View of Front Street Viaduct from Mill Creek
  • On Front Street, a bridge is built over Mill Creek to accommodate rail traffic. This is currently the oldest concrete viaduct in Oregon.
  • Salem Cherrians were organized as the group to organize the annual Cherry City Parade. The former mayor, George F. Roger is the first King Bing.
  • The Oregon State Insane Asylum is renamed the Oregon State Hospital.
  • Salem votes to go “dry” and the local Salem Brewery Association moves to Portland.
  • After the death of Asahel Bush this year, his daughter Sally boards a private railway carriage, travels east, and brings her fifty-year old sister, Eugenia, home to Salem. They live here, together again, for the next twenty years.
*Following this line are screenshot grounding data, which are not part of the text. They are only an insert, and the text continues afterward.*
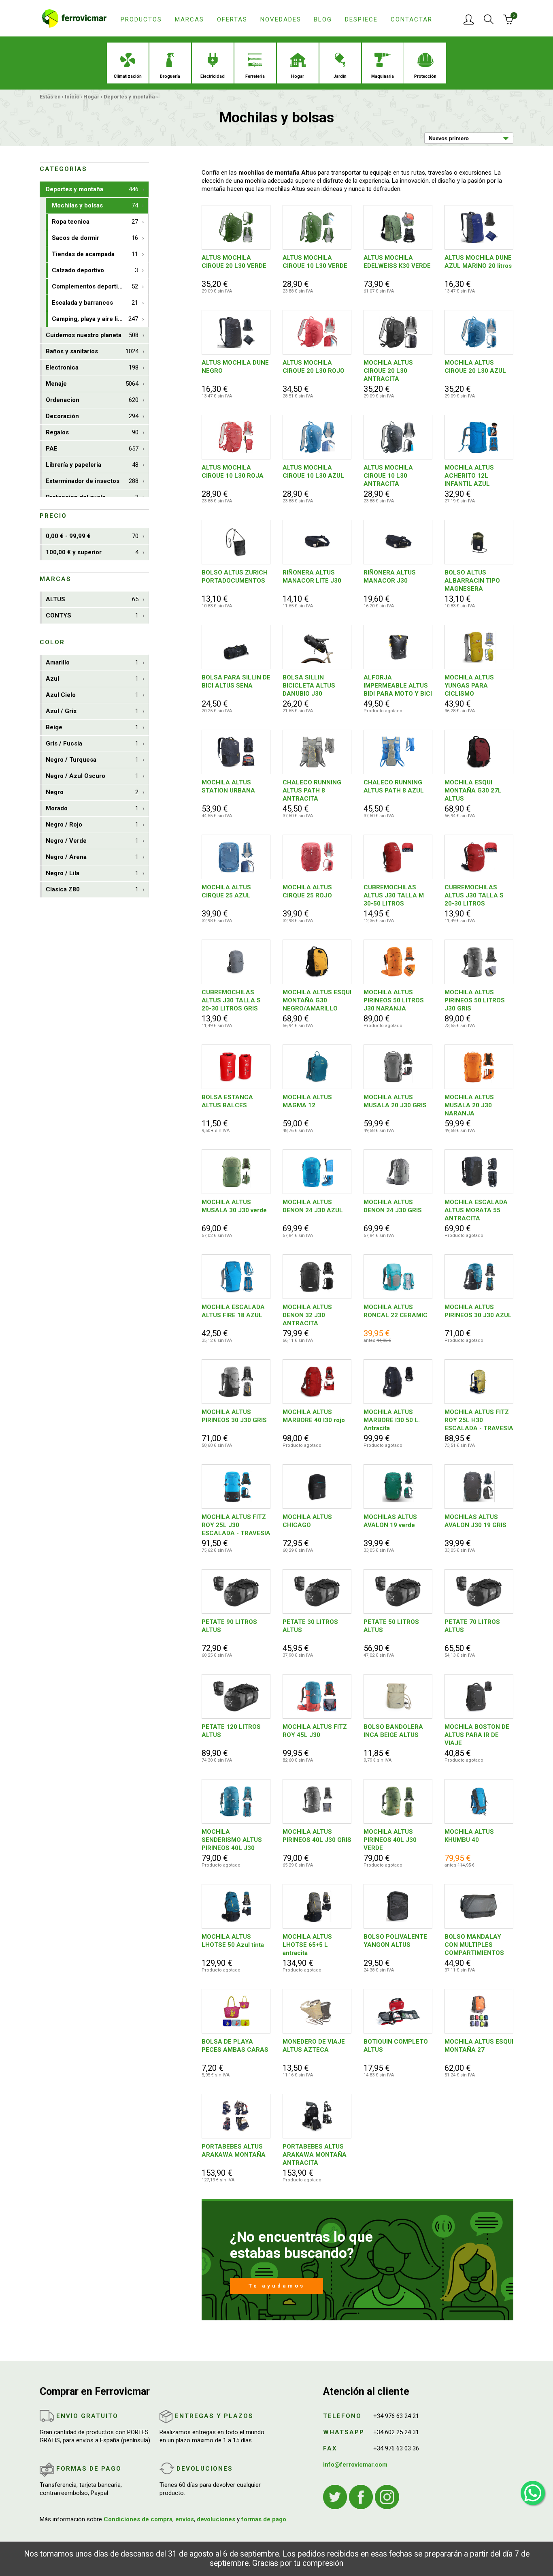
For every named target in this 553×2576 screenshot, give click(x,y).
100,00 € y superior (92, 552)
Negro (92, 792)
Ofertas (232, 19)
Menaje (92, 383)
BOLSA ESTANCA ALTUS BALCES (227, 1101)
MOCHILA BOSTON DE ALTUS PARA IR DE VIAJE (477, 1735)
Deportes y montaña (129, 97)
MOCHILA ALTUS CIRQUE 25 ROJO (307, 891)
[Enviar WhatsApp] (533, 2493)
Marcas (189, 19)
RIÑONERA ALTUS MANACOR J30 (390, 576)
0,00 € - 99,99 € (92, 536)
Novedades (280, 19)
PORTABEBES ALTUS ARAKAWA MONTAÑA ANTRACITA (315, 2154)
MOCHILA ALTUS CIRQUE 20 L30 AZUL (475, 366)
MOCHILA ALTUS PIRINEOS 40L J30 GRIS (317, 1835)
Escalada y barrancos (95, 302)
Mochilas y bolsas (95, 205)
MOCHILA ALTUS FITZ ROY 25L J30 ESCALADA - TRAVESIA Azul (236, 1525)
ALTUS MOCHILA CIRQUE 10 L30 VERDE (315, 261)
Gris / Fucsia (92, 743)
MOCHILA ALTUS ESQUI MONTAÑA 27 (479, 2045)
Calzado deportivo (95, 270)
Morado (92, 808)
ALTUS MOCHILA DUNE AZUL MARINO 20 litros (478, 261)
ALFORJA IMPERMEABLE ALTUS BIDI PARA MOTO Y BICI (398, 685)
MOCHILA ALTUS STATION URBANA (228, 786)
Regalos (92, 432)
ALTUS (92, 599)
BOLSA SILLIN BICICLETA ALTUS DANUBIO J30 (309, 685)
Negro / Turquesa (92, 759)
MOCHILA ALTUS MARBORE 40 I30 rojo (314, 1416)
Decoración (92, 416)
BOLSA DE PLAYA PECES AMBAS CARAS (235, 2045)
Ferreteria (255, 76)
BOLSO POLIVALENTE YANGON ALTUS (395, 1940)
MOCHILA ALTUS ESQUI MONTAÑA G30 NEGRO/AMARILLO (317, 1000)
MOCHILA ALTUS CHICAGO (307, 1521)
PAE (92, 448)
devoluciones (216, 2519)
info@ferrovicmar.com (355, 2464)
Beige (92, 727)
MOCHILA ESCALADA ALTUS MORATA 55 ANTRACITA (476, 1210)
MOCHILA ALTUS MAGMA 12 (307, 1101)
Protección (425, 76)
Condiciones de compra (138, 2519)
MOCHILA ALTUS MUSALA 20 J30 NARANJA (469, 1105)
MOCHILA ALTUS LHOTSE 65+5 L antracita (307, 1945)
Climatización (128, 76)
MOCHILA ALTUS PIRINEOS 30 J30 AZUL (478, 1311)
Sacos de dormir (95, 237)
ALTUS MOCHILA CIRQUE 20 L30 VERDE (234, 261)
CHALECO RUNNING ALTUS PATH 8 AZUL (394, 786)
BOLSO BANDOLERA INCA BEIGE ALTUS (393, 1731)
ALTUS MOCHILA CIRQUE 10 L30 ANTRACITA (388, 475)
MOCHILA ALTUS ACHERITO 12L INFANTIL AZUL (469, 475)
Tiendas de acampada (95, 254)
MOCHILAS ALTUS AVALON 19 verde (390, 1521)
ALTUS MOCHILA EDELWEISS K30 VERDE (397, 261)
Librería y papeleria (92, 464)
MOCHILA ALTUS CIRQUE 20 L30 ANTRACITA (388, 370)
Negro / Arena (92, 857)
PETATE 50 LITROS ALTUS (391, 1626)
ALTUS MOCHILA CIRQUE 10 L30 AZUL (313, 471)
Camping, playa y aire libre (95, 319)
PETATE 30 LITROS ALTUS (310, 1626)
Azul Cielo (92, 694)
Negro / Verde (92, 840)
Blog (323, 19)
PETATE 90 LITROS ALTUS (229, 1626)
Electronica (92, 367)
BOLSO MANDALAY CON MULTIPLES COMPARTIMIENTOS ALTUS (474, 1945)
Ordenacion (92, 400)
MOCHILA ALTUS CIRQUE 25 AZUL (226, 891)
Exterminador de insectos (92, 481)
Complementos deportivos (95, 286)
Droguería (170, 76)
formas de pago (263, 2519)
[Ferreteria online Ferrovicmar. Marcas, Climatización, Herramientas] (74, 17)
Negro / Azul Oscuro (92, 776)
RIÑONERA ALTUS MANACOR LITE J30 (312, 576)
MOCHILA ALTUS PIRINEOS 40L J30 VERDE (390, 1840)
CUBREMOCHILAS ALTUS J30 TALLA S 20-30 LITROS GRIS (231, 1000)
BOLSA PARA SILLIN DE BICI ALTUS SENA (236, 681)
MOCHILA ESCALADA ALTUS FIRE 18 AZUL (233, 1311)
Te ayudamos (277, 2286)
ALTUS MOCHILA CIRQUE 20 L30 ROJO (314, 366)
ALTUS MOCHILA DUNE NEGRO (235, 366)
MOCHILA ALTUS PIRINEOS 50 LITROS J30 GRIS (475, 1000)
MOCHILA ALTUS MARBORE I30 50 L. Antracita (392, 1420)
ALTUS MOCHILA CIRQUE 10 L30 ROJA (233, 471)
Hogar (297, 76)
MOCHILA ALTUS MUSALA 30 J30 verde (234, 1206)
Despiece (361, 19)
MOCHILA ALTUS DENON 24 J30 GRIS (393, 1206)
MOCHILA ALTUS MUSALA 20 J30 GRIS (395, 1101)
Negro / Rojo (92, 824)
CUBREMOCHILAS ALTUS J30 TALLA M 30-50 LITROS (394, 895)
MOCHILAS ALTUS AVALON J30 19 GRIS (475, 1521)
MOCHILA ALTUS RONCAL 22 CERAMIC (396, 1311)
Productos (141, 19)
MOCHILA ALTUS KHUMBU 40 (469, 1835)
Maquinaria (382, 76)
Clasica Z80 (92, 889)
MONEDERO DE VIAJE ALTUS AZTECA (314, 2045)
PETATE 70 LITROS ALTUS (472, 1626)
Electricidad (212, 76)
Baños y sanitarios (92, 351)
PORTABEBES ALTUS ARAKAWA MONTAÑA (234, 2150)
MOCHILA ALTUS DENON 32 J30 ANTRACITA (307, 1315)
  • The Boise Building, designed by Fred Legg, is constructed on State Street for Reuben P. Boise, Jr. Over the years it has been leased as a farm machinery store, a garage and automotive center, as steel warehouse and currently as retail store again. Reuben Boise, Jr. was the owner and editor of the Oregon Statesman. He was named for his father, a distinguished Oregon jurist, and married Minnie, the daughter of Eugene Breyman. The building is seen on the SHINE Historic Downtown Walking Tour.
  • The First Church of the Nazarene builds a church 490 19th Street NE. After that congregation left, the Foursquare Church occupied the building during the 1950s. The Unitarians next purchased the property, but also moved to a new location. Since 1997, it has been our local Quaker Meeting House.
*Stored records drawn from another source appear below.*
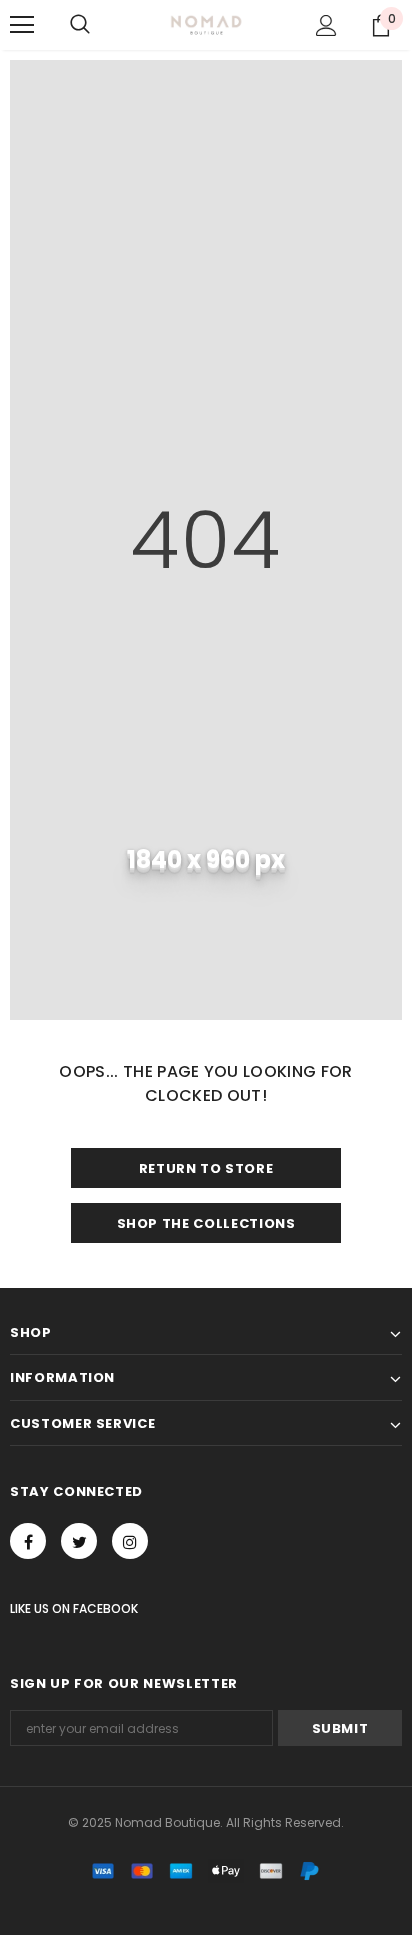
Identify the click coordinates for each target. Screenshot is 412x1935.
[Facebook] (28, 1541)
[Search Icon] (80, 25)
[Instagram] (130, 1541)
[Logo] (206, 24)
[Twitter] (79, 1541)
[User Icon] (326, 25)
  • The Christian Wiedmer house built this year, and later enjoyed as a popular cottage restaurant, has been moved to State Street and now serves as an antique shop.
  • The Jones-Sherman House is built on D Street in the Grant neighborhood. Ralph Jones built this Craftsman residence and lived there until 1926. Charles Sherman, a professor of Philosophy and Psychology at Willamette University, then purchased the house. Professor Sherman died in 1963, but his wife Grace and four children owned the house until her death in 1978. The present owners, Jeanne and Corbey Boatwright, assumed a purchase contract with Sherman heirs in 1984. The property was placed on the National Register of Historic Places in 1989. Jeanne describes their neighborhood: “Encompassing just ninety city blocks, Grant is the smallest of the recognized Salem neighborhoods. Located adjacent to the north end of downtown, it provides the north gateway to the Capitol Mall and is a beautiful, historic part of Salem. Nearly all of the homes and buildings date to between 1900 and 1940. The many tree-lined streets and intimate lot sizes provide a friendly and close-knit neighborhood. Our treasured Grant Park is adjacent to Grant Community School – a dual language immersion school. Since 1976, the vibrant Grant Neighborhood Association has been actively working to protect this jewel of a neighborhood.”